━━━━━ Records for this task
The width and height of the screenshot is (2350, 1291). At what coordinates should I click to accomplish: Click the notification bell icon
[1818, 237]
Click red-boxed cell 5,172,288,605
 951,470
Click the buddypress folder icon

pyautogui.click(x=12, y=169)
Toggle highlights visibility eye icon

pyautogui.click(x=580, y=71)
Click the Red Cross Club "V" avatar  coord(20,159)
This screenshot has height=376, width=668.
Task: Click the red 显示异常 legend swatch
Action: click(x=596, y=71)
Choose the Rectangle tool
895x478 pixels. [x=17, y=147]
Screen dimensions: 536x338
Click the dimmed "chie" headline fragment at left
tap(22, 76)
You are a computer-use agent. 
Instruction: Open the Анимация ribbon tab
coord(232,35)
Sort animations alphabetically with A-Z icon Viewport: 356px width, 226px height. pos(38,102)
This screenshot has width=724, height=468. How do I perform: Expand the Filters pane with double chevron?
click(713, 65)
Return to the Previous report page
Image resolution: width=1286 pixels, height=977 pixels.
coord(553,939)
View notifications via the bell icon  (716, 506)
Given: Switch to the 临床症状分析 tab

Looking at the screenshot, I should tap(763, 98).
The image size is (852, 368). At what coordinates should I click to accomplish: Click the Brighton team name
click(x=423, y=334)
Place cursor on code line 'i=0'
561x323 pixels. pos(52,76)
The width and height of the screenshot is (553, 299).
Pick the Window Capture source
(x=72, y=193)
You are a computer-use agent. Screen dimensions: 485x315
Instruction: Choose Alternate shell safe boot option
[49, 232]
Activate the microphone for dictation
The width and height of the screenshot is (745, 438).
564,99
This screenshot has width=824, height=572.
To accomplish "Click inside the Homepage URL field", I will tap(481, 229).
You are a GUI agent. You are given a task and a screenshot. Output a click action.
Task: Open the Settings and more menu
━━━━━━━━━━
§ Given problem: Return the lines of the data above verbatim, starting with the line that contains "Sort animations alphabetically" and going on through the line that contains "coord(553,939)".

§ Solution for this problem:
Sort animations alphabetically with A-Z icon Viewport: 356px width, 226px height. pos(38,102)
This screenshot has width=724, height=468. How do I perform: Expand the Filters pane with double chevron?
click(713, 65)
Return to the Previous report page
Image resolution: width=1286 pixels, height=977 pixels.
coord(553,939)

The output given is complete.